Text for analysis:
☆ ☆ ☆
Obama's Fog of War

There's been a whole lot written and said about Benghazi, but in my view, few are hitting the nail on the head.  What is really going on is that President Obama's worldview is collapsing in the face of reality, and even he can't prevaricate enough to sustain that view in the public's mind.

Despite using both the words "terror" and "Benghazi" somewhere in a long speech on September 12, Obama later blamed the Benghazi attack on "the video" -- first on Letterman on September 16 and then at the U.N. on September 25.  Anyone with eyes and ears knows that Obama and his people were blaming the attack on "the video" for days and weeks after the attack.  If you don't believe me, maybe you'll believe Chris Matthews or the newspaper he tells us to read.

How many times do we have to hear that some attack by jihadis is a reaction to something we did?  Did we allow someone to post a video on YouTube?  Did we allow someone to draw a cartoon?  Did one of our infidel Marines touch a Koran with an ungloved hand?  Did we let girls go to school?  How many ways are there to offend these people?
☆ ☆ ☆
Data extracts:
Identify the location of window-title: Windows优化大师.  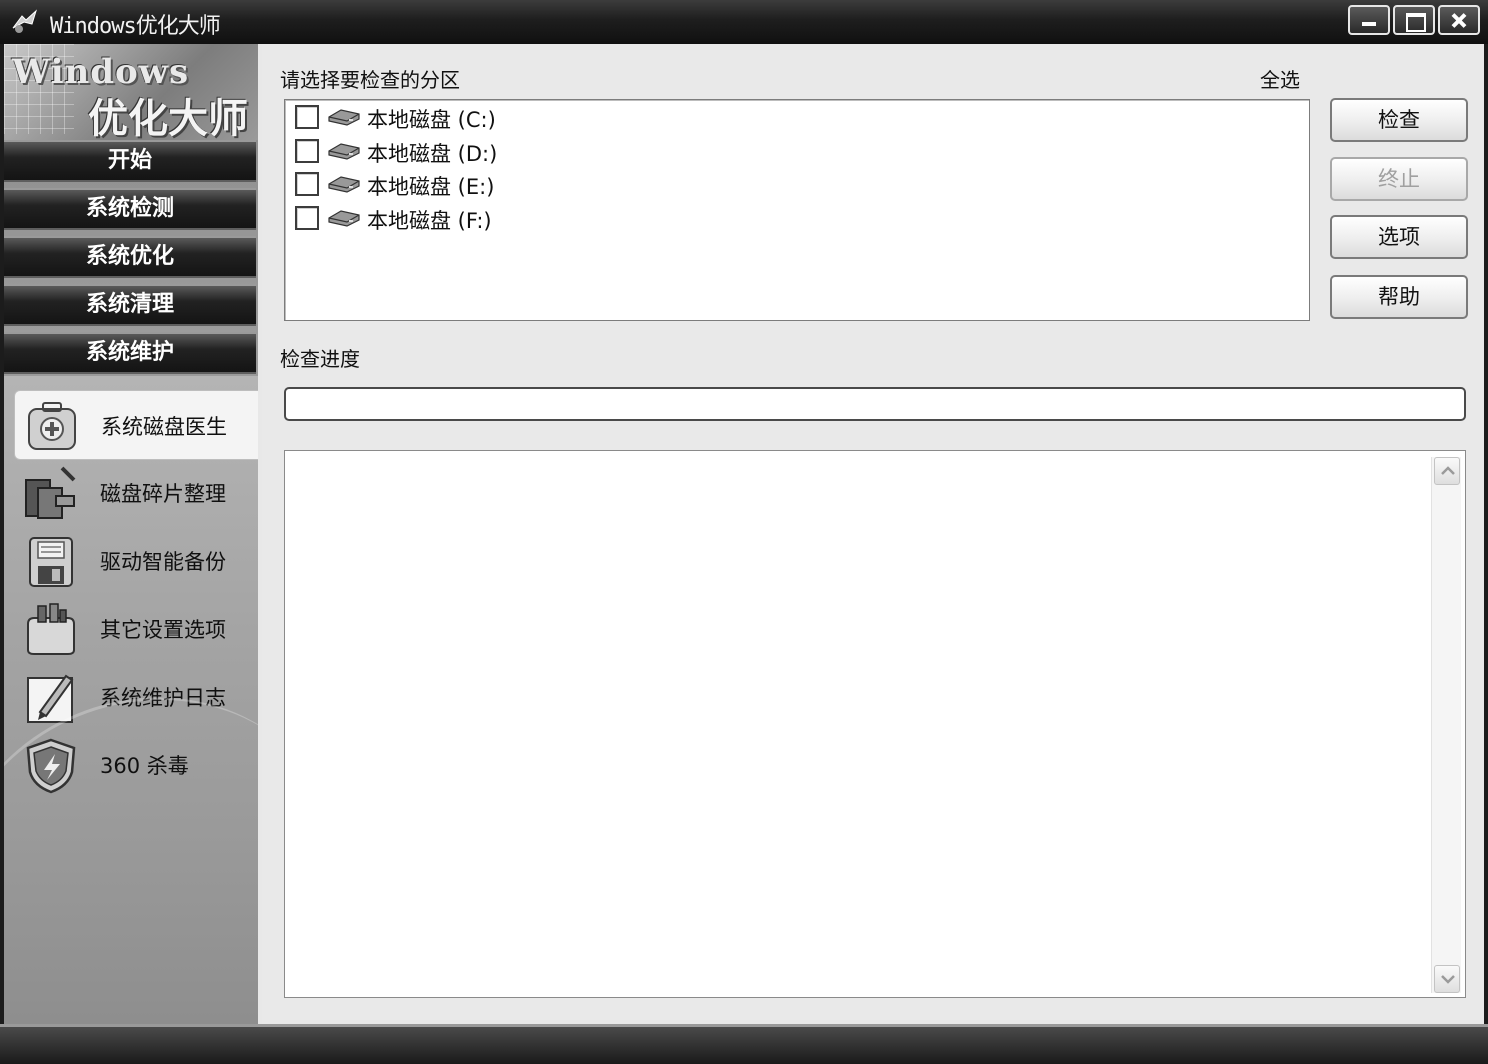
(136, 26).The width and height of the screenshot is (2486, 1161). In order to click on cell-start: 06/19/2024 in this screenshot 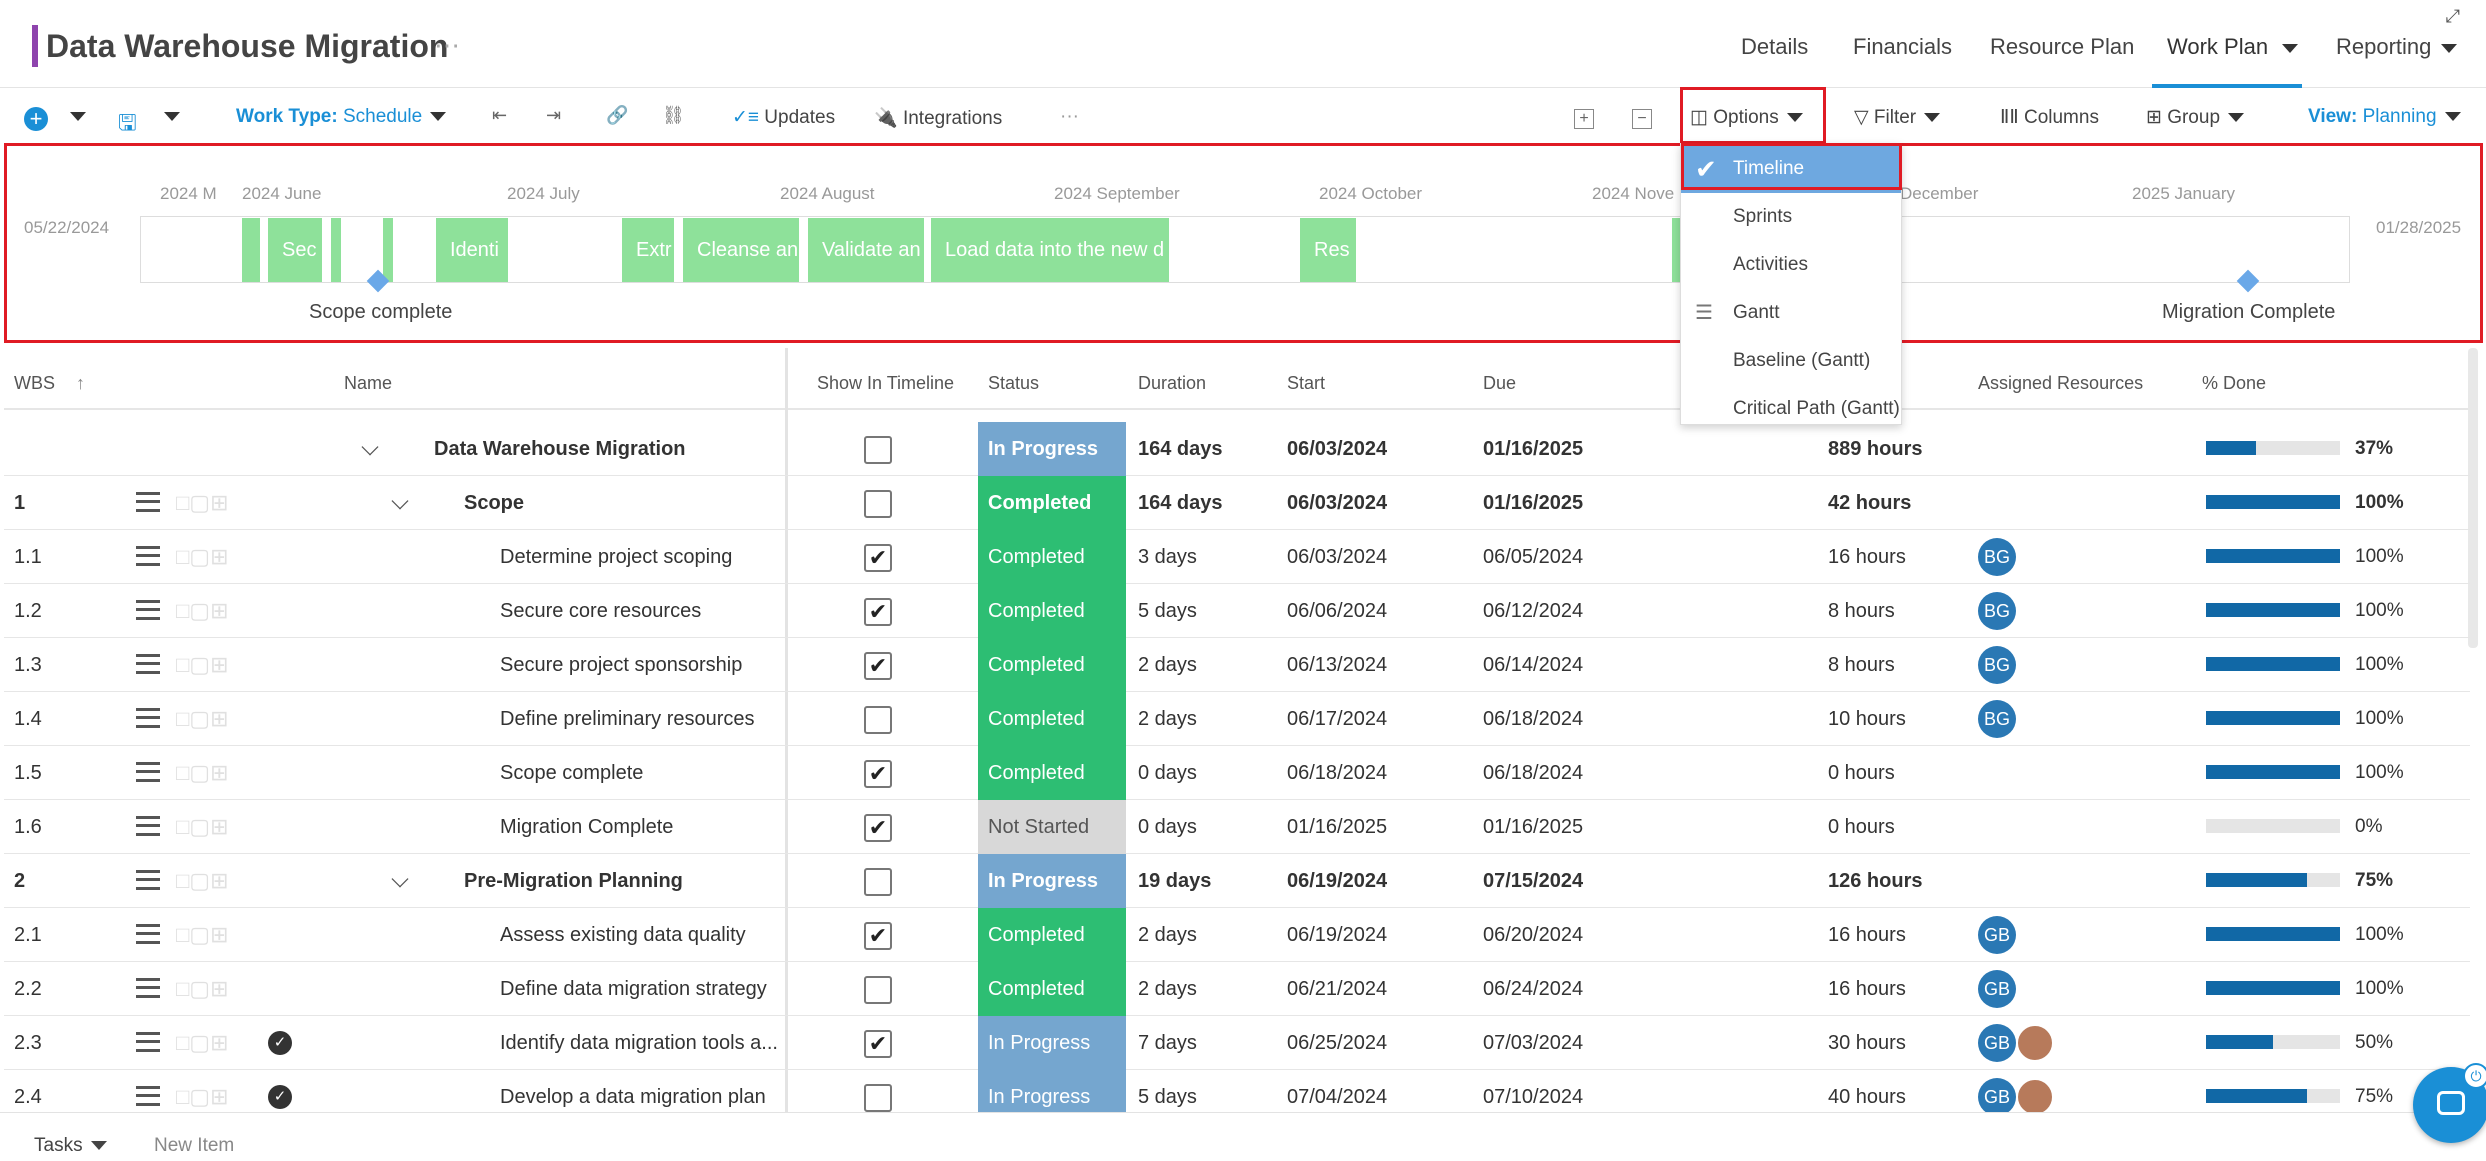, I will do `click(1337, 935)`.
☆ ☆ ☆
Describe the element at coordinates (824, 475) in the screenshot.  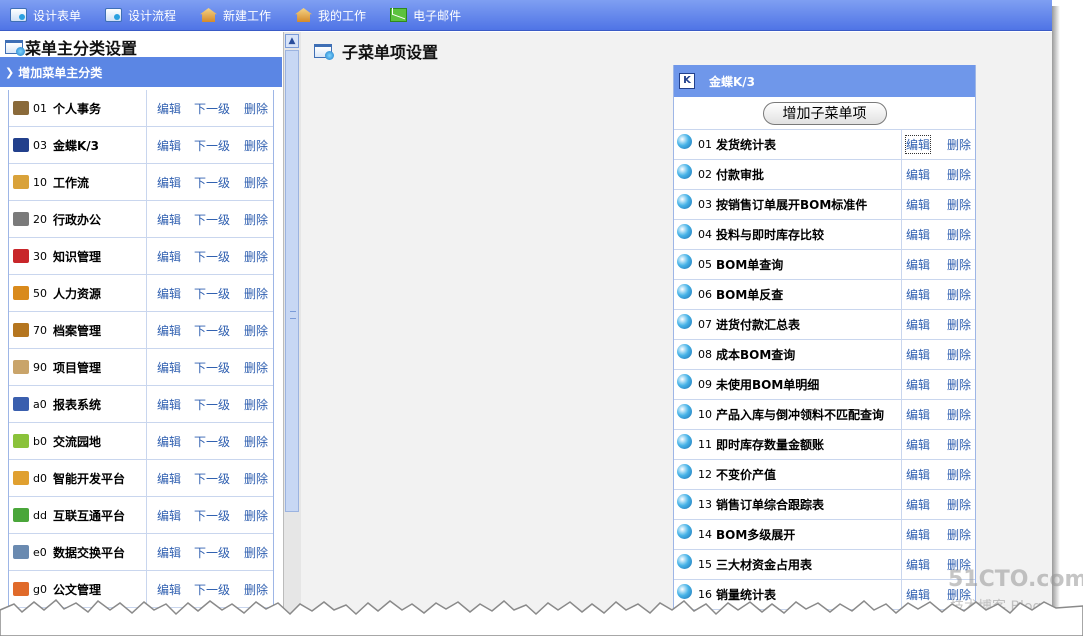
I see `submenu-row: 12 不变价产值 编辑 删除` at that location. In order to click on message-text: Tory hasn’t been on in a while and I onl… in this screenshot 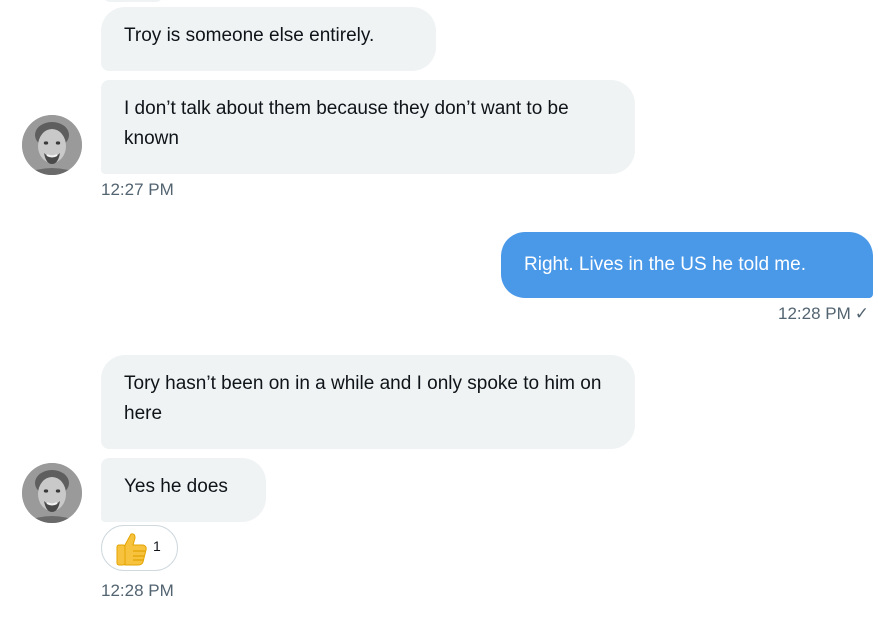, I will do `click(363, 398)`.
☆ ☆ ☆
Problems and tasks:
[A] For each statement, say yes or no depending on whether it agrees with the text on Benghazi, and quote the words of the text that decide it: (i) The speech on September 12 was brief. (ii) The writer believes few people are hitting the nail on the head about Benghazi. (iii) The appearance at the U.N. came on September 25.
[B] Rewrite the text on Benghazi between "Obama's Fog of" and "us to read.", inclusive, putting "dissemble" in place of "prevaricate".
The items are separate material and have no connection to the text on Benghazi.

Responses to the exercise:
[A]
(i) No: "in a long speech on September 12"
(ii) Yes: "few are hitting the nail on the head"
(iii) Yes: "then at the U.N. on September 25"

[B]
Obama's Fog of War

There's been a whole lot written and said about Benghazi, but in my view, few are hitting the nail on the head.  What is really going on is that President Obama's worldview is collapsing in the face of reality, and even he can't dissemble enough to sustain that view in the public's mind.

Despite using both the words "terror" and "Benghazi" somewhere in a long speech on September 12, Obama later blamed the Benghazi attack on "the video" -- first on Letterman on September 16 and then at the U.N. on September 25.  Anyone with eyes and ears knows that Obama and his people were blaming the attack on "the video" for days and weeks after the attack.  If you don't believe me, maybe you'll believe Chris Matthews or the newspaper he tells us to read.